An MTA is priority standard.
> > Does getmail4 feed the mail through exim4, fetchmail does.
> >
> > > OUTGOING MAIL: smtp server @ my ISP <-- exim4 <-- mutt
> >
> > Try dpkg-reconfigure exim4-config
> > Are you sure the smtp server is set correctly? What error messages are
> > you getting in the exim4 logs?
>
> A working Exim config can be very picky about a couple of lower level
> options, such as re-writing headers and hiding header re-writing.

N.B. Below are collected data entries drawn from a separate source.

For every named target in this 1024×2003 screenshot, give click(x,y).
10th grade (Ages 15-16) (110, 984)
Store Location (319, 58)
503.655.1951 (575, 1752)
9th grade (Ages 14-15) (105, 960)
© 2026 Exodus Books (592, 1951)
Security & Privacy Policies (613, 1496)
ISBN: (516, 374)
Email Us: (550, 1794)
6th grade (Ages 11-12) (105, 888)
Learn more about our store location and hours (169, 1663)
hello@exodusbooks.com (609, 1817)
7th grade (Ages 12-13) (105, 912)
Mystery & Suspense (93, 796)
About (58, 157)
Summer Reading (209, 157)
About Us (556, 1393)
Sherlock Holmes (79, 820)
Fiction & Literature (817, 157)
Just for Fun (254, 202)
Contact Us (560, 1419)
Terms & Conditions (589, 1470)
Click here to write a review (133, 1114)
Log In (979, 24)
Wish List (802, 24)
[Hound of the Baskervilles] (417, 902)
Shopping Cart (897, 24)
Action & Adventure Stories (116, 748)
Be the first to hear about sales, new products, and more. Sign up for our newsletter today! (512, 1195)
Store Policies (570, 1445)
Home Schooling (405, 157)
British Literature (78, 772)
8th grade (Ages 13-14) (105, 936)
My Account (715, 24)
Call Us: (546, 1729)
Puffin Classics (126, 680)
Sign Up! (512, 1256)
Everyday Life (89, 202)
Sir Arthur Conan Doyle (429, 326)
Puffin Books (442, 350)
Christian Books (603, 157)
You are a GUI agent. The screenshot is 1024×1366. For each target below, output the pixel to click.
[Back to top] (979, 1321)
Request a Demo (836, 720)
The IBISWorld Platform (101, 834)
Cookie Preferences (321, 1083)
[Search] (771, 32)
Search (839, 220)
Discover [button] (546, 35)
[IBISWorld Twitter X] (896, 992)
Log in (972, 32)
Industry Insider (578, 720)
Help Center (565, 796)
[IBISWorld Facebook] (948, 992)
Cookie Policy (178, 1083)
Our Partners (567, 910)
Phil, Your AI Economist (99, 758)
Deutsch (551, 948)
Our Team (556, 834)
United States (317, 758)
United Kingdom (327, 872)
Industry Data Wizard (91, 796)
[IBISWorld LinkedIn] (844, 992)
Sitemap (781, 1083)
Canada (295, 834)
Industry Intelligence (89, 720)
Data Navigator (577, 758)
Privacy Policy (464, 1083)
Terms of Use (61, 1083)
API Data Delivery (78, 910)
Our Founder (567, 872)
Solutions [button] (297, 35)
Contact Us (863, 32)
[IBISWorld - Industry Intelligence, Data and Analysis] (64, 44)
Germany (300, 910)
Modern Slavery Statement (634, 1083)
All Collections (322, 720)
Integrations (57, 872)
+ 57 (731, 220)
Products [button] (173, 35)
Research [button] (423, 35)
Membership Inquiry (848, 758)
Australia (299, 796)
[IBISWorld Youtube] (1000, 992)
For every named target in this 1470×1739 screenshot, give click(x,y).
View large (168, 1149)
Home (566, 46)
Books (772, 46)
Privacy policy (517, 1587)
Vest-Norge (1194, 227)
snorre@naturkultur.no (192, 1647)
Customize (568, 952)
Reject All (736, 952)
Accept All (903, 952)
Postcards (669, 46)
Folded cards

> With those set wrong, mail will look alright until you send to a
> system that's more suspicious, and your mail will go silently into the
> bit bucket.
I think I see what you are saying. Is there a command to check the
config? Is the checking not good enough? So the system that's more
suspicious would not be exim?
--
Chris.
======
" ... the official version cannot be abandoned because the implication of
rejecting it is far too disturbing: that we are subject to a government
conspiracy of `X-Files' proportions and insidiousness."
Letter to the LA Times Magazine, September 18, 2005.